日本語練習虫

旧はてなダイアリー「日本語練習中」〈http://d.hatena.ne.jp/uakira/〉のデータを引き継ぎ、書き足しています。

『光をかかぐる人々』第六章「開港をめぐつて」へ

徳永直『光をかかぐる人々』入力分の公開が、第六章「開港をめぐつて」に入った。
http://d.hatena.ne.jp/HikariwokakaguruHitobito/
第一節の冒頭近くに曰く:

たとへばS文庫のうすくらい片隅の机で、私は借りた書物のうちから、はじめは「昌造」の名ばかりさがしてゐる。幕府時代の公文書とおぼしきものから、年時や事件を繰りあはせてさがしてゆく。ちかごろでは「本木」とか「通詞」とか「活字板」とかいふやうな文字は、どんなに不用意に頁を繰つてゐても、むかふから私の眼のなかにとびこんでくるやうになつてゐたが、またそれと同時に、私の興味は活字などとは凡そ縁のないやうな、昌造とさへ直接には關係のない、いろんな他の文章にも魅かれていつて涯しがないやうであつた。
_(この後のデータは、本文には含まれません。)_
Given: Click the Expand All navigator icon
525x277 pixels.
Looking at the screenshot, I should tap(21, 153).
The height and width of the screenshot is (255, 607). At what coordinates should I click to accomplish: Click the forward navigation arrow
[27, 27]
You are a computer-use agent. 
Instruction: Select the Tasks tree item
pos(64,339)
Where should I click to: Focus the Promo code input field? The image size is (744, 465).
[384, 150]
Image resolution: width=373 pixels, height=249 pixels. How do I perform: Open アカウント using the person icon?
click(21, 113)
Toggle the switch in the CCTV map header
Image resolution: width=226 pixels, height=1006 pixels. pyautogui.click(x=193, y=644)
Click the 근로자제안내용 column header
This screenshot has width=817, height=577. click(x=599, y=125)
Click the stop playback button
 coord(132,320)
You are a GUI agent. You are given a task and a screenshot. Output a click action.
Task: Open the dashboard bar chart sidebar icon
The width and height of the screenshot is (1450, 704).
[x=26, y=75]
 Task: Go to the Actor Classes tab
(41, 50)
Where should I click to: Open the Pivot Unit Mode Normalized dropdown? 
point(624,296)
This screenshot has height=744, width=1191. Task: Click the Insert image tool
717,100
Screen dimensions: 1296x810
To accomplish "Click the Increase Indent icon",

調べものに当たる際は常に「どんなに不用意に頁を繰つてゐても、むかふから私の眼のなかにとびこんでくるやうになつてゐた」といふ境地にありたいもんだども、なかなかさういふ具合にはいかねぇ。
己の場合、語句ぢゃなくて図形パターン認識において、約一万グリフば校正のつもりで眺めて三グリフは見逃すってことが先日実証されたばかり。